■ Collected data
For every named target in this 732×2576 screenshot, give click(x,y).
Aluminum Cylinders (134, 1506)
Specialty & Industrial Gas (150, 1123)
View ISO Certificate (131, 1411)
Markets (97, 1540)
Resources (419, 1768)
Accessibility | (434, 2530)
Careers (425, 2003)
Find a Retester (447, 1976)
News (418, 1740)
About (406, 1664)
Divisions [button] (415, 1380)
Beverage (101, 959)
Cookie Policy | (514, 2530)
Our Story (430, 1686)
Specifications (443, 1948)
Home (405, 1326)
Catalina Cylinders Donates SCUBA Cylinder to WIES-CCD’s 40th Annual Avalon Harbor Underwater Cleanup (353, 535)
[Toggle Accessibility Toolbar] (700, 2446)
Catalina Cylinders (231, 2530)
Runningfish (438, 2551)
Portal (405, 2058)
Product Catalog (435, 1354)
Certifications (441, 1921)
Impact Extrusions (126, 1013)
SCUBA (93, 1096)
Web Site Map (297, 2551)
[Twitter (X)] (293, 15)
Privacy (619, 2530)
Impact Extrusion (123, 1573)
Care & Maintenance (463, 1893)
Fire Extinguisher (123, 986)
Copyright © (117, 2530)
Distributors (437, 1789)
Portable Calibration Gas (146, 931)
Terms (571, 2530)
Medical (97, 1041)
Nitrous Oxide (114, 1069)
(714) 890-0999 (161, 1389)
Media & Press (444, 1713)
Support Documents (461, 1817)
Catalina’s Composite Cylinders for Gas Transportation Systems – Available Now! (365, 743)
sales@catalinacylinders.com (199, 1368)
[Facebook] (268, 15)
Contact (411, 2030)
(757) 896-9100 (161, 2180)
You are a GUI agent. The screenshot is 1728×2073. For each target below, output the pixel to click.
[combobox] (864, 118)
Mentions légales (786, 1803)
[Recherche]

■ EXERCISE AIM
Among the entries above, which lines include "Accessibility"? List them all.

■ SOLUTION FOR THIS PROBLEM
Accessibility | (434, 2530)
[Toggle Accessibility Toolbar] (700, 2446)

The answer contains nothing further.